Avec son projet intime et politique Chez Ramata, l’artiste et cheffe Ramata Cissé explore la notion d’identité. Dans une série de performances filmées, on l’observe faire frire des abats ou encore préparer un plat à base de testicules d’oviné avant de les déguster. Car pour aborder un sujet fondamental, la colonisation et ses plaies béantes, elle s’y prend à la manière d’une recette : les mains à la pâte de façon viscérale et avec une lecture personnelle.

(H)histoire(s)

Née au Canada de deux parents ivoiriens et aujourd’hui installée à Abidjan, Ramata Cissé partage sa vie entre deux pays et deux cultures. D’un côté la Côte d’Ivoire fortement marquée par plusieurs décennies d’occupation et d’exploitation par l’Etat français et de l’autre le Canada, pays à l’histoire coloniale où les violences envers les personnes non-blanches sont une réalité.

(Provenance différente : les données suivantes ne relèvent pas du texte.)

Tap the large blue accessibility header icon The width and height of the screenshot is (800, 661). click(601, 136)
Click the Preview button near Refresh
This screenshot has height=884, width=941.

« Avec Chez Ramata, je fais la démarche de comprendre des choses et revenir sur certains aspects de ma vie qui se sont avérés choquants ou traumatisants, de savoir d’où venait ce choc et pourquoi ça m’avait marquée de cette façon. C’est un réflexe personnel de m’inspirer d’une recette pour en parler. » Après des expériences dans le mannequinat et un parcours en tant que directrice artistique, c’est vers la cuisine (elle gère plusieurs restaurants) et la production artistique que la jeune trentenaire se tourne. Elle y trouve un terrain suffisamment vaste et accueillant pour expérimenter ses questionnements, brassant des sujets a priori non miscibles entre eux comme la vie de couple, la maternité, l’oppression et les exactions politiques.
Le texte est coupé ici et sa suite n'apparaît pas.